A mechanism of postmortem tenderization by adenosine 5′-monophosphate (
AMP
) on spent hen meat was investigated. Breast meat samples were made into a rectangular size of 7.5 × 5 × 2 cm and grouped into 5 different treatments, followed by immersion for 24 h at 4 ± 2°C in AMP marinade solutions of 0, 15, 30, 45, and 60 mmol/L that dissolved in 0.9% (w/v) saline solution. To investigate the enzymatic changes and tenderness-related traits, samples were stored until day 5 at a temperature of 2 ± 2°C. Result showed that each increase of 15 mmol/L AMP within marinade solution remarkably improved the myofibril fragmentation index and texture properties.

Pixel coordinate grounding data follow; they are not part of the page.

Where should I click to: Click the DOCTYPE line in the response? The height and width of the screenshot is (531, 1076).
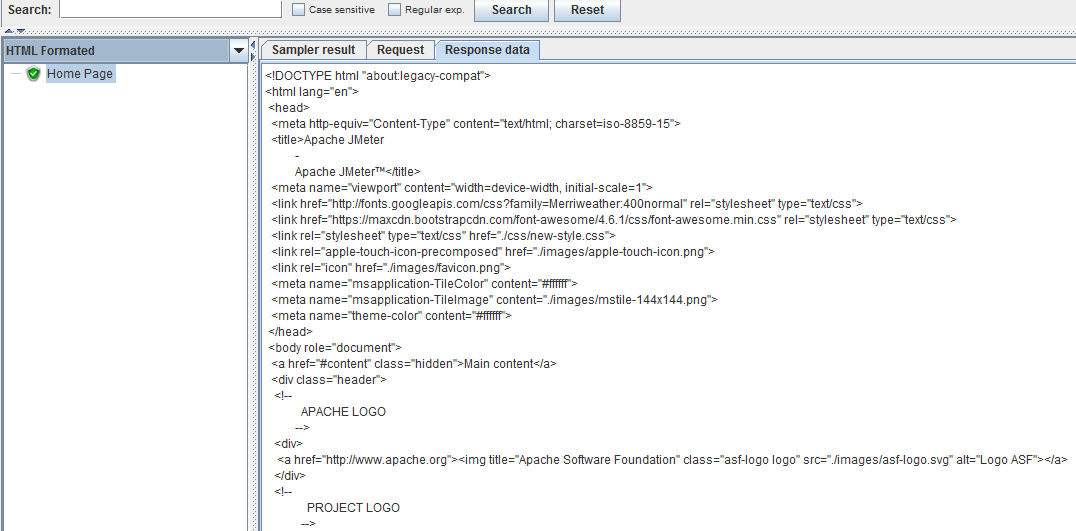click(378, 75)
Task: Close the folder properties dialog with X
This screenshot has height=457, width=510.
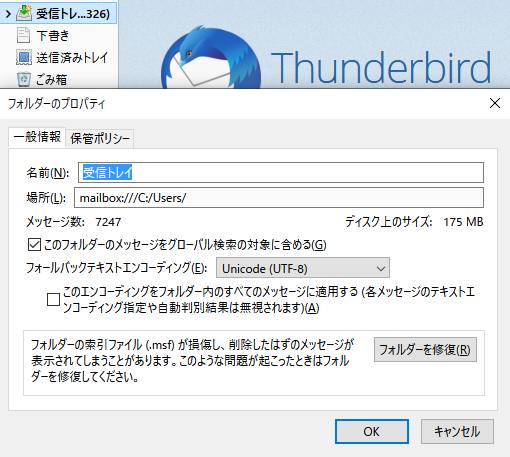Action: 495,103
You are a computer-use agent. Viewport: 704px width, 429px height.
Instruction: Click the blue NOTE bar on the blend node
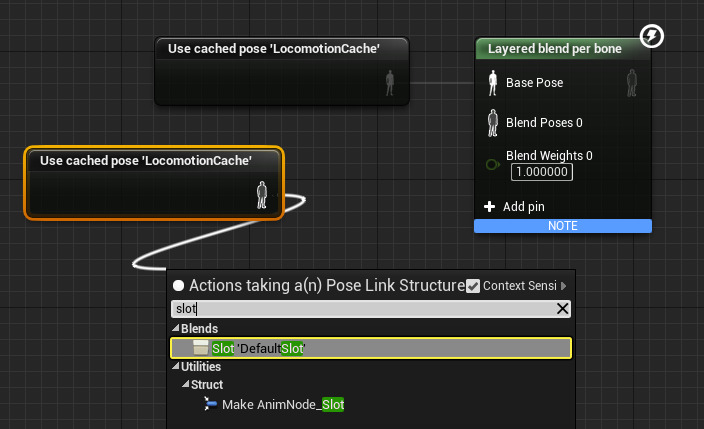coord(563,226)
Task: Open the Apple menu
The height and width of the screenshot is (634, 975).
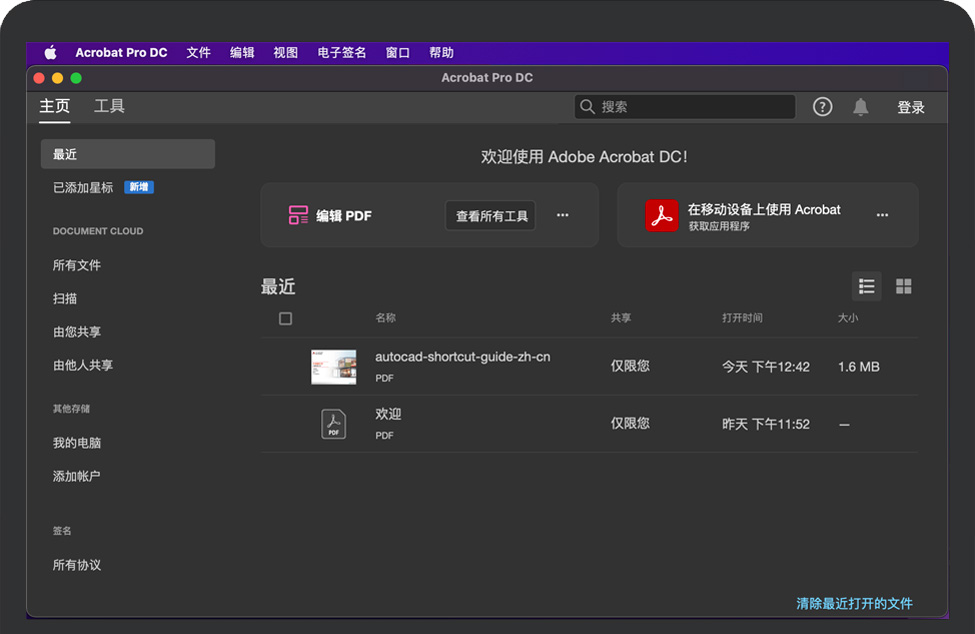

The upregulation of tenderness-related enzymes was found for caspase-3 at 1 to 20.4 fold and 1 to 1.2 fold higher for the cathepsin-B, while a slight effect on calpains enzyme was observed. When compared with day 0 as a reference sample, the activity of the caspase-3 enzyme was more stable, as was cathepsin-B on the ultimate storage day, while the calpains enzyme showed a declining activity even after treatment. The flavor enhancement of 2.16- to 5.10-fold seemed to be a consequence of the AMP conversion into IMP that was responsible for the intensification of the umami-like flavor. No adverse effect was observed for instrumental surface color during the postmortem period. Therefore, this study suggested that the synergistic results after AMP treatment strongly contributed to postmortem tenderization mainly through cathepsin-B and caspase-3 enzyme upregulation, which led to more myofibrillar fragmentation and structural alteration of myofibrillar protein.